WORK ITEM:
Once you find the line containing "Open the browser hamburger menu", output it and every line after it to the end of the records, exactly.

(Data items)
=== Begin Enclosure ===

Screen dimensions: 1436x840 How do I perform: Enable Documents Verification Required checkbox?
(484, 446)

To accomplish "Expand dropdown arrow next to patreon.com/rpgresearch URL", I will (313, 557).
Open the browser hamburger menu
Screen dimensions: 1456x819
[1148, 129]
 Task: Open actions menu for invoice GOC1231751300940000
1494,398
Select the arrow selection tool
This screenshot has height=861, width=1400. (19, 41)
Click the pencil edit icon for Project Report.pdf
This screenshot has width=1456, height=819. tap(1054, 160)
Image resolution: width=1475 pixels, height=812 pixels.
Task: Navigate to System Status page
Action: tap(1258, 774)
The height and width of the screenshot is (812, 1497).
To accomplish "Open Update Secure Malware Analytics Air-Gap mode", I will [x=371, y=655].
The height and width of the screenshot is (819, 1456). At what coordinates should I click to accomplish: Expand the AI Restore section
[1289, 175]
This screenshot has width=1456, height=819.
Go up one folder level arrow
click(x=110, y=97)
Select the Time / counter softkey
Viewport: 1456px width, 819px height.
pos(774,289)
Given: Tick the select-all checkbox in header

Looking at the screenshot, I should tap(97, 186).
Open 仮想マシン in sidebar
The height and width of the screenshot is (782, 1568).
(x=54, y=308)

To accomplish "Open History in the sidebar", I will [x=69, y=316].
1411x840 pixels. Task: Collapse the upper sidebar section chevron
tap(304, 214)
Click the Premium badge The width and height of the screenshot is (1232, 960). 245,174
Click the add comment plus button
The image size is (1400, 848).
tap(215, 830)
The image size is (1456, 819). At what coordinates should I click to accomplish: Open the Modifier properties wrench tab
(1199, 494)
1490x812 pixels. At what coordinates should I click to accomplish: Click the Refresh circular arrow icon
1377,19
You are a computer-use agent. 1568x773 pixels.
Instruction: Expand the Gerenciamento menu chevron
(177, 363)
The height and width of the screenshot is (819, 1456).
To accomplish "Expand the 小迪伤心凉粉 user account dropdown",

=== End Enclosure ===

SOLUTION TO THE PROBLEM:
Open the browser hamburger menu
Screen dimensions: 1456x819
[1148, 129]
 Task: Open actions menu for invoice GOC1231751300940000
1494,398
Select the arrow selection tool
This screenshot has height=861, width=1400. (19, 41)
Click the pencil edit icon for Project Report.pdf
This screenshot has width=1456, height=819. tap(1054, 160)
Image resolution: width=1475 pixels, height=812 pixels.
Task: Navigate to System Status page
Action: tap(1258, 774)
The height and width of the screenshot is (812, 1497).
To accomplish "Open Update Secure Malware Analytics Air-Gap mode", I will [x=371, y=655].
The height and width of the screenshot is (819, 1456). At what coordinates should I click to accomplish: Expand the AI Restore section
[1289, 175]
This screenshot has width=1456, height=819.
Go up one folder level arrow
click(x=110, y=97)
Select the Time / counter softkey
Viewport: 1456px width, 819px height.
pos(774,289)
Given: Tick the select-all checkbox in header

Looking at the screenshot, I should tap(97, 186).
Open 仮想マシン in sidebar
The height and width of the screenshot is (782, 1568).
(x=54, y=308)

To accomplish "Open History in the sidebar", I will [x=69, y=316].
1411x840 pixels. Task: Collapse the upper sidebar section chevron
tap(304, 214)
Click the Premium badge The width and height of the screenshot is (1232, 960). 245,174
Click the add comment plus button
The image size is (1400, 848).
tap(215, 830)
The image size is (1456, 819). At what coordinates should I click to accomplish: Open the Modifier properties wrench tab
(1199, 494)
1490x812 pixels. At what coordinates should I click to accomplish: Click the Refresh circular arrow icon
1377,19
You are a computer-use agent. 1568x773 pixels.
Instruction: Expand the Gerenciamento menu chevron
(177, 363)
The height and width of the screenshot is (819, 1456).
To accomplish "Expand the 小迪伤心凉粉 user account dropdown",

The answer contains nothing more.